MARY’S PLAN HAD been to follow the south wall till it met the west wall, then turn right and follow that wall to West Gate. But she had already lost sight of the wall and was running blind along unfamiliar paths. She forced herself not to think of Reilly. The man wouldn’t bend the rules even to save her life. She couldn’t believe it.

Actually, she could believe it. Reilly was a russ through and through. Duty over all.

There were scraps of color in the woods. Two clinic guests and a retinue of hollyholo sims were strolling the path ahead. She hollered at them and raced to catch up. The syrup sloshed in the tote under her arm.

The guests stopped to gape at her. They were two of a kind—large, agile, gorgeous—and might have been brother and sister. As Mary approached, they lifted their hands and pointed their closed fists at her, aiming the rings on their fingers.

“Halt!” shouted the woman.

Mary stopped a couple of meters away and hunched over for breath. “You—must—help me,” she gasped.

The man said, “I’ve already reported you to clinic security. They are on their way, so I suggest you leave us alone.”

“Not clinic security. Call the Command. Go outside the gate and call them. Tell them I have Starke.” She patted the tote. “Call a medevac. Please help me!”

The affs regarded her coolly, keeping a bead on her with their rings. The hollyholos accompanying them, who had been quiet until then, now piped up to fill the silence. One of them, a tall woman, said, “What have you done with the ransom?”

“There’s no ransom,” Mary said. “I’m not kidnapping her. She’s my
client
.”

Another of the sims was Dr. Ted. Mary appealed to him, “You tell them. You tell them what’s happening.”

The sim turned to the others and said, “This girl is suffering from a brain pox and is clearly delusional. Avoid intimate contact with her at all costs.”

The aff woman began to wave her free hand. Mary turned and saw the groundskeeper coming toward them. He was swatting at a bee as he jogged. The bee in turn was batting itself against the man’s visor. At first Mary thought she’d be safe among these affs, ungracious though they were, but as the pike drew near, she panicked and ran again.

She ran over a little rise into a stand of beech trees. Fléchettes riddled the tree trunks around her. One sliced through the flesh at her side, but she hardly noticed. She came across a path and took it. She was beyond all calculation. Her only thought was to outrun the sounds behind her.

These sounds changed abruptly. The zing of fléchettes was replaced by the whine of laser fire. Two separate frequencies meant two different guns. She hugged a tree and peeked from behind it to see an amazing sight.
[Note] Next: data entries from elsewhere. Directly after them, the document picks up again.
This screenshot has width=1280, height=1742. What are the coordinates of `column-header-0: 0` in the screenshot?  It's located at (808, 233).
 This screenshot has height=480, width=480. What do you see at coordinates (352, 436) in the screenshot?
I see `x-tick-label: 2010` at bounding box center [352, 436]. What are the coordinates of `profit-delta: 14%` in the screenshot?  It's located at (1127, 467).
A mech was firing at the pike. The pike had switched his weapon to laser mode and was sweeping the air with bursts of light, but he was unable to hit the mech at such close range. The mech, on the other hand, easily hit the pike, but its comparatively low-wattage lasers were no match for the pike’s armor. Undeterred, the mech continued to hit him, targeting only three points on the pike’s body and hitting those points repeatedly: his face mask, his groin, and the helmet seal at the back of his neck. The pike covered these spots as best he could with his gloved hands, but he couldn’t cover all three at once, and the mech circled and crossed the man’s head, almost too fast to see, firing a staccato stream of pulses. The man returned fire with choked spreads, like laser birdshot. His wild shots gouged smoking holes in the trees around him and brought down boughs and branches upon himself.